[Word and element location records]
**********

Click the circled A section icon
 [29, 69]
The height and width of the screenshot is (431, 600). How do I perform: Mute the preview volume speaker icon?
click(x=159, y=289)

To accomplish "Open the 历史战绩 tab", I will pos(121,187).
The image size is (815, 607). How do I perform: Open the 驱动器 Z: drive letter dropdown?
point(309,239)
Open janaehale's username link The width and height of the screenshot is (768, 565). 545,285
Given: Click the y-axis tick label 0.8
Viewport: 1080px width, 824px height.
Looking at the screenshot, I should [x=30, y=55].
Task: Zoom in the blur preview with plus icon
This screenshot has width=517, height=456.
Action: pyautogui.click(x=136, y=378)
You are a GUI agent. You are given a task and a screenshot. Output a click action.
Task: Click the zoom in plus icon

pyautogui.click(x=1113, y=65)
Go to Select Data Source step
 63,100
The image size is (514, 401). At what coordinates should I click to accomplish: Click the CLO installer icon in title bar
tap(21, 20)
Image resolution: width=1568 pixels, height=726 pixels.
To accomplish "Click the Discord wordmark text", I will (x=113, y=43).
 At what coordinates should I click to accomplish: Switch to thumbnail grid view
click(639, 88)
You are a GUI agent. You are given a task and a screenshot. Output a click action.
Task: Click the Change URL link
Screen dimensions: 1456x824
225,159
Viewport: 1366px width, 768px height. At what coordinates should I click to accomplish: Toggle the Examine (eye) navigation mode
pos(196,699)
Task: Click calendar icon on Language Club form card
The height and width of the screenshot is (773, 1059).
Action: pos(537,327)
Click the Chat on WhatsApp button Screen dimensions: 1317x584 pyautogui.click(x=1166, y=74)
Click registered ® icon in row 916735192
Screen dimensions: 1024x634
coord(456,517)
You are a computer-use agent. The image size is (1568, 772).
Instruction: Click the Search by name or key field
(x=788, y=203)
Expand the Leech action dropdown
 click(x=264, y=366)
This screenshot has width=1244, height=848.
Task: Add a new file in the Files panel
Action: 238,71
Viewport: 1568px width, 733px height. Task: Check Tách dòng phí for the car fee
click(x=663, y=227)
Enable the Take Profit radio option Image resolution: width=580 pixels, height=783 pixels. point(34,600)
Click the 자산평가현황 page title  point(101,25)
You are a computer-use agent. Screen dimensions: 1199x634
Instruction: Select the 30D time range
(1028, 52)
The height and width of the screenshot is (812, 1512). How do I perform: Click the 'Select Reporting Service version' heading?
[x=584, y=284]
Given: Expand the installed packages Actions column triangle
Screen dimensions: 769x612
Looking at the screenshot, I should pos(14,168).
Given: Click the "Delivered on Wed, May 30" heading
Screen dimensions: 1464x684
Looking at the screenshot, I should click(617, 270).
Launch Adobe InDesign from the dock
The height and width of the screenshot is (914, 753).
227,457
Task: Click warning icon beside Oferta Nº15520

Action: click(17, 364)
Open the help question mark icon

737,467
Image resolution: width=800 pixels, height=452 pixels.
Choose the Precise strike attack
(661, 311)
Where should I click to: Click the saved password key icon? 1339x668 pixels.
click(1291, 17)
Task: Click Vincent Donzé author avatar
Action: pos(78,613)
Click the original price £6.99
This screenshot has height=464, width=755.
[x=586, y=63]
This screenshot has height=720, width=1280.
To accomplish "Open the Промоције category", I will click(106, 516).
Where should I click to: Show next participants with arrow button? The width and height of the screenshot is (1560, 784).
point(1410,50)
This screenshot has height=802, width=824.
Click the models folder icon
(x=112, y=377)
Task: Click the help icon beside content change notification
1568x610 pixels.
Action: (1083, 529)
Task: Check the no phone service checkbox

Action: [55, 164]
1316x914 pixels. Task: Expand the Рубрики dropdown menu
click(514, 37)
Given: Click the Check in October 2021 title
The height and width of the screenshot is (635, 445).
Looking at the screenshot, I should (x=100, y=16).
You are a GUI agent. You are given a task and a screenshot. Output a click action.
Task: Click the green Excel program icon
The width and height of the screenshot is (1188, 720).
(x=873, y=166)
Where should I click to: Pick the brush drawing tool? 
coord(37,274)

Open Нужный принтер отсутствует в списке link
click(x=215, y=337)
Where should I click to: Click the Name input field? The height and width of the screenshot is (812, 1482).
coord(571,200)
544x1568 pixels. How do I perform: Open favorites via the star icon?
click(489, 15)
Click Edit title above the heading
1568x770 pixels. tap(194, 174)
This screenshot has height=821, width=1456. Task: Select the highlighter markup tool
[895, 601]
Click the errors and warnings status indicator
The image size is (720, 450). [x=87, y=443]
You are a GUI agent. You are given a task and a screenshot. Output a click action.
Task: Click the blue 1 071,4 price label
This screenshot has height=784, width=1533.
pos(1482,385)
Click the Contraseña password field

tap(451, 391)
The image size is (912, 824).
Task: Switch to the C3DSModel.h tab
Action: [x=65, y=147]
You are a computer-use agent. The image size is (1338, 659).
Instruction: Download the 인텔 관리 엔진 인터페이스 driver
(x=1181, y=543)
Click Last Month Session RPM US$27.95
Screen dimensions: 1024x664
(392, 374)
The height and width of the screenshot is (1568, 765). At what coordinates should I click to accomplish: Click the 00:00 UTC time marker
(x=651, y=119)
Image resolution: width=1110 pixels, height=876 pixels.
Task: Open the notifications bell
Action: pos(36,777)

**********

Please reproduce the data from the line with "Where should I click to: Click the Name" through the line with "pos(1482,385)", including both of those lines, without changing a single character.

Where should I click to: Click the Name input field? The height and width of the screenshot is (812, 1482).
coord(571,200)
544x1568 pixels. How do I perform: Open favorites via the star icon?
click(489, 15)
Click Edit title above the heading
1568x770 pixels. tap(194, 174)
This screenshot has height=821, width=1456. Task: Select the highlighter markup tool
[895, 601]
Click the errors and warnings status indicator
The image size is (720, 450). [x=87, y=443]
You are a GUI agent. You are given a task and a screenshot. Output a click action.
Task: Click the blue 1 071,4 price label
This screenshot has height=784, width=1533.
pos(1482,385)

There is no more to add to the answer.